— begin Records provided —

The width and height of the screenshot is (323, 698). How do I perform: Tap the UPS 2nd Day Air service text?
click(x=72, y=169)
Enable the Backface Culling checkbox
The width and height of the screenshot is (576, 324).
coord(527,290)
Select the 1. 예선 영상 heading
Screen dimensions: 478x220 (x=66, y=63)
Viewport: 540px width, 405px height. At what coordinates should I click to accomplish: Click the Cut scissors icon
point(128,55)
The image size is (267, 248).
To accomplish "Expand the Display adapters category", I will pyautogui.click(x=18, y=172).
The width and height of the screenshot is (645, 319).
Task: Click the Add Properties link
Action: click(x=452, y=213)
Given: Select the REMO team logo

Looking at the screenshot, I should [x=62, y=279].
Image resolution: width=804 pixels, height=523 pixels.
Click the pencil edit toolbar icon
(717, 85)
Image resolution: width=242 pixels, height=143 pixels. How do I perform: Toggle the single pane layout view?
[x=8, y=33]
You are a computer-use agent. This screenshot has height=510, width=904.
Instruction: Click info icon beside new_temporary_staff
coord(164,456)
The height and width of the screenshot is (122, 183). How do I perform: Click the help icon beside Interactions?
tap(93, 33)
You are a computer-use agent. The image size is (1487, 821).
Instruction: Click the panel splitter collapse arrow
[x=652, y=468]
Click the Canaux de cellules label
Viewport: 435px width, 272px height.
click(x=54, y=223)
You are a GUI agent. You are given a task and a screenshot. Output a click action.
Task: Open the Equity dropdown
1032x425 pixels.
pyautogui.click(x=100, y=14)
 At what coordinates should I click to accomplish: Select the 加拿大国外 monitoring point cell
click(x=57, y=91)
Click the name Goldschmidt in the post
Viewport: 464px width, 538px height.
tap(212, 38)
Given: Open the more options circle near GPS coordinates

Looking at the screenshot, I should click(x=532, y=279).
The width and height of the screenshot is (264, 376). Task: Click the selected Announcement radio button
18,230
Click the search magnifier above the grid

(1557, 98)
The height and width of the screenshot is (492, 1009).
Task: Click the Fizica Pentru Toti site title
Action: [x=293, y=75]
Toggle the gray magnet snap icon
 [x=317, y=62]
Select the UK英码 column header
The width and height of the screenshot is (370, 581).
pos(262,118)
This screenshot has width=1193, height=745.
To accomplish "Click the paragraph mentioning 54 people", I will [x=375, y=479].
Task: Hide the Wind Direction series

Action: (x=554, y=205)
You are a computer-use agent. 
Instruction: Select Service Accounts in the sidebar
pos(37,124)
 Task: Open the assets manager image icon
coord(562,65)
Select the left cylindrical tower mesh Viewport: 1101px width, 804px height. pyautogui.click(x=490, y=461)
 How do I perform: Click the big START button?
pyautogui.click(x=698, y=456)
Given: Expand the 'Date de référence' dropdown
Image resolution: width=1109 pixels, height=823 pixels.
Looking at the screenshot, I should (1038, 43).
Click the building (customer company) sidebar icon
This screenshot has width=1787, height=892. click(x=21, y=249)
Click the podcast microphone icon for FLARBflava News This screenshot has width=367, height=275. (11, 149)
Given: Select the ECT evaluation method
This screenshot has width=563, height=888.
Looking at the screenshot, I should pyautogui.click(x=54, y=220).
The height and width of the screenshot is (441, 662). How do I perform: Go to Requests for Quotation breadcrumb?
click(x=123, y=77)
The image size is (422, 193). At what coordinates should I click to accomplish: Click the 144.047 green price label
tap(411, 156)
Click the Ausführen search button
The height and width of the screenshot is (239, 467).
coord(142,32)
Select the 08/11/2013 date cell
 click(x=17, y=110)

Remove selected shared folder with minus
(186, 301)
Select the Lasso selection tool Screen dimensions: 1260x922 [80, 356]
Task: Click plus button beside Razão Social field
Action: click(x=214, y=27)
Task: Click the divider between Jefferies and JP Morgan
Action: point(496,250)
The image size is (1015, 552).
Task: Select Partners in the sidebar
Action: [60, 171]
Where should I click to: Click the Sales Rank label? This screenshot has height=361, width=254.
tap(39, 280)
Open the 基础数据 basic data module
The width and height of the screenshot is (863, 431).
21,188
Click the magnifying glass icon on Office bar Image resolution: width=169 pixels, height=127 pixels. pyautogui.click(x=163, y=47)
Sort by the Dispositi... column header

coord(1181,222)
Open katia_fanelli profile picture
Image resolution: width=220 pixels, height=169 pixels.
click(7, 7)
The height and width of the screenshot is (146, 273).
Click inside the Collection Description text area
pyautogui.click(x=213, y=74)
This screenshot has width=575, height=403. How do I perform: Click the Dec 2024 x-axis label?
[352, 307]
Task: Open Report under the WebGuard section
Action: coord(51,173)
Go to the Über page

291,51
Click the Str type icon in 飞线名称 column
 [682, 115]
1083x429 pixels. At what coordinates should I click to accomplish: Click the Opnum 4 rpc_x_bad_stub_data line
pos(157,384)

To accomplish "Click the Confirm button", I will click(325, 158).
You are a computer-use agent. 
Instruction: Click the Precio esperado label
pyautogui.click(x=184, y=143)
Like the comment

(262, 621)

— end Records provided —

__Goal__
Swap every "computer-use agent" in the items above for "desktop agent", and leave everything else unchanged.

__Response__
The width and height of the screenshot is (323, 698). How do I perform: Tap the UPS 2nd Day Air service text?
click(x=72, y=169)
Enable the Backface Culling checkbox
The width and height of the screenshot is (576, 324).
coord(527,290)
Select the 1. 예선 영상 heading
Screen dimensions: 478x220 (x=66, y=63)
Viewport: 540px width, 405px height. At what coordinates should I click to accomplish: Click the Cut scissors icon
point(128,55)
The image size is (267, 248).
To accomplish "Expand the Display adapters category", I will pyautogui.click(x=18, y=172).
The width and height of the screenshot is (645, 319).
Task: Click the Add Properties link
Action: click(x=452, y=213)
Given: Select the REMO team logo

Looking at the screenshot, I should [x=62, y=279].
Image resolution: width=804 pixels, height=523 pixels.
Click the pencil edit toolbar icon
(717, 85)
Image resolution: width=242 pixels, height=143 pixels. How do I perform: Toggle the single pane layout view?
[x=8, y=33]
You are a desktop agent. This screenshot has height=510, width=904.
Instruction: Click info icon beside new_temporary_staff
coord(164,456)
The height and width of the screenshot is (122, 183). How do I perform: Click the help icon beside Interactions?
tap(93, 33)
You are a desktop agent. The image size is (1487, 821).
Instruction: Click the panel splitter collapse arrow
[x=652, y=468]
Click the Canaux de cellules label
Viewport: 435px width, 272px height.
click(x=54, y=223)
You are a GUI agent. You are given a task and a screenshot. Output a click action.
Task: Open the Equity dropdown
1032x425 pixels.
pyautogui.click(x=100, y=14)
 At what coordinates should I click to accomplish: Select the 加拿大国外 monitoring point cell
click(x=57, y=91)
Click the name Goldschmidt in the post
Viewport: 464px width, 538px height.
tap(212, 38)
Given: Open the more options circle near GPS coordinates

Looking at the screenshot, I should click(x=532, y=279).
The width and height of the screenshot is (264, 376). Task: Click the selected Announcement radio button
18,230
Click the search magnifier above the grid

(1557, 98)
The height and width of the screenshot is (492, 1009).
Task: Click the Fizica Pentru Toti site title
Action: [x=293, y=75]
Toggle the gray magnet snap icon
 [x=317, y=62]
Select the UK英码 column header
The width and height of the screenshot is (370, 581).
pos(262,118)
This screenshot has width=1193, height=745.
To accomplish "Click the paragraph mentioning 54 people", I will [x=375, y=479].
Task: Hide the Wind Direction series

Action: (x=554, y=205)
You are a desktop agent. 
Instruction: Select Service Accounts in the sidebar
pos(37,124)
 Task: Open the assets manager image icon
coord(562,65)
Select the left cylindrical tower mesh Viewport: 1101px width, 804px height. pyautogui.click(x=490, y=461)
 How do I perform: Click the big START button?
pyautogui.click(x=698, y=456)
Given: Expand the 'Date de référence' dropdown
Image resolution: width=1109 pixels, height=823 pixels.
Looking at the screenshot, I should (1038, 43).
Click the building (customer company) sidebar icon
This screenshot has width=1787, height=892. click(x=21, y=249)
Click the podcast microphone icon for FLARBflava News This screenshot has width=367, height=275. (11, 149)
Given: Select the ECT evaluation method
This screenshot has width=563, height=888.
Looking at the screenshot, I should pyautogui.click(x=54, y=220).
The height and width of the screenshot is (441, 662). How do I perform: Go to Requests for Quotation breadcrumb?
click(x=123, y=77)
The image size is (422, 193). At what coordinates should I click to accomplish: Click the 144.047 green price label
tap(411, 156)
Click the Ausführen search button
The height and width of the screenshot is (239, 467).
coord(142,32)
Select the 08/11/2013 date cell
 click(x=17, y=110)

Remove selected shared folder with minus
(186, 301)
Select the Lasso selection tool Screen dimensions: 1260x922 [80, 356]
Task: Click plus button beside Razão Social field
Action: click(x=214, y=27)
Task: Click the divider between Jefferies and JP Morgan
Action: point(496,250)
The image size is (1015, 552).
Task: Select Partners in the sidebar
Action: [60, 171]
Where should I click to: Click the Sales Rank label? This screenshot has height=361, width=254.
tap(39, 280)
Open the 基础数据 basic data module
The width and height of the screenshot is (863, 431).
21,188
Click the magnifying glass icon on Office bar Image resolution: width=169 pixels, height=127 pixels. pyautogui.click(x=163, y=47)
Sort by the Dispositi... column header

coord(1181,222)
Open katia_fanelli profile picture
Image resolution: width=220 pixels, height=169 pixels.
click(7, 7)
The height and width of the screenshot is (146, 273).
Click inside the Collection Description text area
pyautogui.click(x=213, y=74)
This screenshot has width=575, height=403. How do I perform: Click the Dec 2024 x-axis label?
[352, 307]
Task: Open Report under the WebGuard section
Action: coord(51,173)
Go to the Über page

291,51
Click the Str type icon in 飞线名称 column
 [682, 115]
1083x429 pixels. At what coordinates should I click to accomplish: Click the Opnum 4 rpc_x_bad_stub_data line
pos(157,384)

To accomplish "Click the Confirm button", I will click(325, 158).
You are a desktop agent. 
Instruction: Click the Precio esperado label
pyautogui.click(x=184, y=143)
Like the comment

(262, 621)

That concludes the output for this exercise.